A propósito de cómo vive el contacto con el público, Eunice marcó la diferencia entre quienes se acercan con respeto para una foto y el acoso que sufrió en el pasado. “En un momento de mi vida hubo una parte mediática que me hizo sobrellevar otro tipo de exposición a la que se sumaba la prensa, y se sumaba desde otro lado, no solo por el trabajo. Ahí, cuando empiezan ese tipo de intervenciones, se hace un poco más difícil porque estás exponiendo tu vida privada. No es tan fácil hablar de ella y, a veces, cuando se dicen mentiras, es más difícil todavía”.

Sobre su relación con los paparazzi que le hacían guardia, la comunicadora recordó:  Ahora me acordé: atrás de casa me dijeron que había fotógrafos en los árboles; había árboles anchos por la calle Ellauri, en Punta Carretas. En más de un desfile tuve que salir escondida. A veces tenía la prensa muy cerca; había como una especie de persecución para ver qué estaba haciendo, qué pensaba yo o qué quería contestar”.
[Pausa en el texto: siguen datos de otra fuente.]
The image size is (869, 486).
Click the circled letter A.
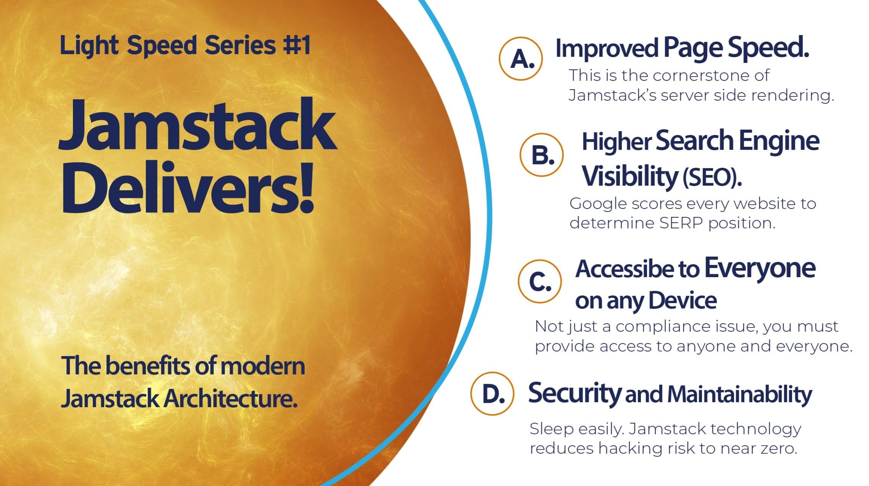521,59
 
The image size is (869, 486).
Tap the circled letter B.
542,155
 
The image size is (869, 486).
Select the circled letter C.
540,281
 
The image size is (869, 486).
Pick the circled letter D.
492,393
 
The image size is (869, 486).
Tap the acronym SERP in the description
681,223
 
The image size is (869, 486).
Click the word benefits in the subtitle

Eunice relató las maniobras que debía realizar para evitar el asedio constante: “Había momentos en los que yo no tenía ganas de hablar, porque en realidad también cuidaba mucho a mi familia y a mis seres queridos. Era difícil exponer mi vida, porque yo no lo había buscado como algo mediático para trabajar; mi trabajo ya venía desde mucho antes. Hubo momentos en los que me tuve que escapar por ascensores de servicio de los hoteles grandes. En la cajuela de un auto no, porque no entro, pero sí en otros autos; tenía amigos que me ayudaban a desaparecer de mi casa también”.

Incluso recordó que ese nivel de exposición la seguía al cruzar el charco: “Muchas veces me daba miedo salir porque sabía que tenía gente esperándome. Si me tomaba un avión y viajaba a Buenos Aires, sabían a dónde iba y con quién. Me quedé casi cinco años haciendo teatro en Argentina y la gente te espera afuera, eso es increíble. En ese entonces, en Uruguay no pasaba; ahora sí pasa, y eso es reconocer tu trabajo. Yo no lo podía creer”.

Finalmente, la modelo se refirió a un incidente reciente y la importancia de la prevención: “Cuando se traspasan los límites es muy peligroso. He tenido gente que de repente me aparece en lugares; eso me pasó durante toda mi vida, incluso antes de ser tan mediática, solo por ser artista. Yo digo siempre que nos tenemos que cuidar. A veces uno entabla relaciones de amistad con gente que no conoce; hay que tomar más recaudos y ser un poco selectivo. Pero no con el público en general; yo con el público estoy agradecida, tanto en Argentina como en Uruguay”.